The human being is a monogamous animal and no matter how much the liberals try to convince us that we’re a wild and wooly species…not true. The vast majority of heterosexuals are monogamous although, again, there might be a form of serial monogamy in there via the dating process. But females, and most males, generally are having a sexual relationship with one other person of the opposite sex at a time. Most folks are faithful in their marriages too, so the surveys show.

The Bachelor/Bachelorette shows always cause a bit of a stir during these final episodes with the introduction of the so-called “Fantasy Suite”.



Now no one says that there’s sex going on in that Fantasy Suite but it is certainly inferred. Yet contenders who have been on the show deny that there’s sex in the Fantasy Suite, that it’s mostly a chance to spend an entire night with the beloved, to share some popcorn, watch a movie, talk about futures and dreams and drink champagne until sleep comes upon them.

I suspect the truth is somewhere in all that. Jason Mesnick, last season’s bachelor, denied any sex in the Fantasy Suite. Brad Womack, the worm from a prior season who couldn’t find a suitable mate from the 25 introduced to him such is his charm and glam, allegedy revealed that he did have sex with all 3 of the ladies he invited to join him in the Fantasy Suite. Not all on the same night, of course.

Sweet Jillian, beloved Canadian object of many handsome Bachelor suitors, only chose one contender to join her in the Fantasy Suite during the episode of The Bachelorette aired 7/6/09. That contender was Ed, the Microsoft employee who was so damn valuable to that company that he had to leave the series to return to the job. Only Ed showed back up but it was too late, Jillian missed the chance to go to Ed’s home town and meet his parents.

Ostensibly Jillian only invited Ed to spend the night with her in the Fantasy Suite so that they could “catch up” on things; get to know one another better for the time missed when Ed had to go save Microsoft.

Jillian very firmly denied Kypton, Reid and Wes a night in the Fantasy Suite and frankly it’s a good thing. I just can’t imagine having one guy one night, another guy the next night, yet another the next night and…well you know.

Even IF there were no sex going on it just looks bad.

Of course the Bachelor/Bachelorette series brings about this awkwardness in that the very concept of the show is a bit alien to our nature. Few of us are any sort of love object of a bevy of opposite sex members who all yearn to be with us, share a kiss with us, hope for a chance to spend eternity with us.

Or maybe y’all have or have had that sort of thing going on in your life. For me, oncit I broke up with a long term boyfriend to marry another guy and the long term boyfriend did cry for me and beg me to come back but that’s pretty much the sum of my multiple lover experience.

So when the thorny matter of sex, in the form of that Fantasy Suite, or the appearance thereof, comes up on this reality series, it’s always odd.

The double entrendres generally include references to making a connection, sharing souls, getting to know one another in a more intimate setting.
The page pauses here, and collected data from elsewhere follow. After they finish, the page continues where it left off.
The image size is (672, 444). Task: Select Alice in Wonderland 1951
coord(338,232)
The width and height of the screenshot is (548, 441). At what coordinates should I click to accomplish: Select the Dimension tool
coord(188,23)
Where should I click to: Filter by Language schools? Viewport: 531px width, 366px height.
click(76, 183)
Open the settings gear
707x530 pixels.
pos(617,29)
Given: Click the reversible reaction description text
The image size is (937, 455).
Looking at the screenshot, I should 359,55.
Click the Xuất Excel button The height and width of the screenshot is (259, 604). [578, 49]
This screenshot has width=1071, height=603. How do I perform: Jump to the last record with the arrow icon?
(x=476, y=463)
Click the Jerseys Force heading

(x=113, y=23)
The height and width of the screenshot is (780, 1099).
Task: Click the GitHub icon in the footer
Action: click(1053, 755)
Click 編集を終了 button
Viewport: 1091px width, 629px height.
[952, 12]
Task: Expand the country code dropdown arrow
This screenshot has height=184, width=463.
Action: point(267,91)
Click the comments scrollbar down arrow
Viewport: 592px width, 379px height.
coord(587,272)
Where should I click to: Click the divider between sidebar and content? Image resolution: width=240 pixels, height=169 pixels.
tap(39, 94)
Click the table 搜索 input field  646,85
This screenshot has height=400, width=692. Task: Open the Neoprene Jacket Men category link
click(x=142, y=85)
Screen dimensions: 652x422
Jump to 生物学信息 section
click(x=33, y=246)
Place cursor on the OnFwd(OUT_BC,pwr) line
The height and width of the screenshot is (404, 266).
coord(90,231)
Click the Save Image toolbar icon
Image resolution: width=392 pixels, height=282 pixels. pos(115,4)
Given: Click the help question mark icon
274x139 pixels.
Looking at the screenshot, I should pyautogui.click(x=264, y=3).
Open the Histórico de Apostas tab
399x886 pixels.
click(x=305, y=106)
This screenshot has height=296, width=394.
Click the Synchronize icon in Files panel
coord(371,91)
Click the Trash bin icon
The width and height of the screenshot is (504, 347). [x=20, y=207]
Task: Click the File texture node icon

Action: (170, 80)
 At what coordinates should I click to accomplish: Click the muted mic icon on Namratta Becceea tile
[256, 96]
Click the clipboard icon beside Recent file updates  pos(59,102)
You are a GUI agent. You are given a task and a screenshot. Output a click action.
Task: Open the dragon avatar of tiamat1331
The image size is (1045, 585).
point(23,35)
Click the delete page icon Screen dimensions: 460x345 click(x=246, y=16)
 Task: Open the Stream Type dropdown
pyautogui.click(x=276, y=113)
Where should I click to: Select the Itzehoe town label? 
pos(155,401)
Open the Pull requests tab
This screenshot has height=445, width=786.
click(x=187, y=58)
Nobody ever mentions such as fornicating from midnight to morn.

Frankly I think Jillian is going to choose Ed as her soul mate and I think that verdict’s been in for a while. I expressed on another post that I thought that scripted thing with Ed leaving for a while was an excuse to keep Ed from the home town date. There was a reason, and I don’t know what it was, that Ed’s parents couldn’t be part of the home town date. Ed returned, Jillian allowed him to return, she chose only Ed to share the Fantasy Suite with her.

I think it’s going to be Ed.

As for Wes, the scripted villain of this season, Jillian finally sent this thrift-store-cowboy-shirt-wearing-cowboy packing.

It was about time. But he did add some drama didn’t he?